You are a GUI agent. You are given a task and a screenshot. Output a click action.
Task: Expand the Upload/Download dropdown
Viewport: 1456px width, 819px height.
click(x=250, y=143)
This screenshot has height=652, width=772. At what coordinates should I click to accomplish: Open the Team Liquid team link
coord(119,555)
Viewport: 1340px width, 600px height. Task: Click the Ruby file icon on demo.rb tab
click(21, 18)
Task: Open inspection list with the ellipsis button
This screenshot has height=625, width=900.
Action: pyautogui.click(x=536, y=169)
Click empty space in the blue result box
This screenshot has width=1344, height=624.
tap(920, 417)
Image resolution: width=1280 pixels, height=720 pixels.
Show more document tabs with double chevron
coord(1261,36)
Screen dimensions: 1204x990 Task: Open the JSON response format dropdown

* * * * * * * * *

YOUR GOAL >>
Please write out every line of the data exactly.

FINISHED TASK >>
You are a GUI agent. You are given a task and a screenshot. Output a click action.
Task: Expand the Upload/Download dropdown
Viewport: 1456px width, 819px height.
click(x=250, y=143)
This screenshot has height=652, width=772. At what coordinates should I click to accomplish: Open the Team Liquid team link
coord(119,555)
Viewport: 1340px width, 600px height. Task: Click the Ruby file icon on demo.rb tab
click(21, 18)
Task: Open inspection list with the ellipsis button
This screenshot has height=625, width=900.
Action: pyautogui.click(x=536, y=169)
Click empty space in the blue result box
This screenshot has width=1344, height=624.
tap(920, 417)
Image resolution: width=1280 pixels, height=720 pixels.
Show more document tabs with double chevron
coord(1261,36)
Screen dimensions: 1204x990 Task: Open the JSON response format dropdown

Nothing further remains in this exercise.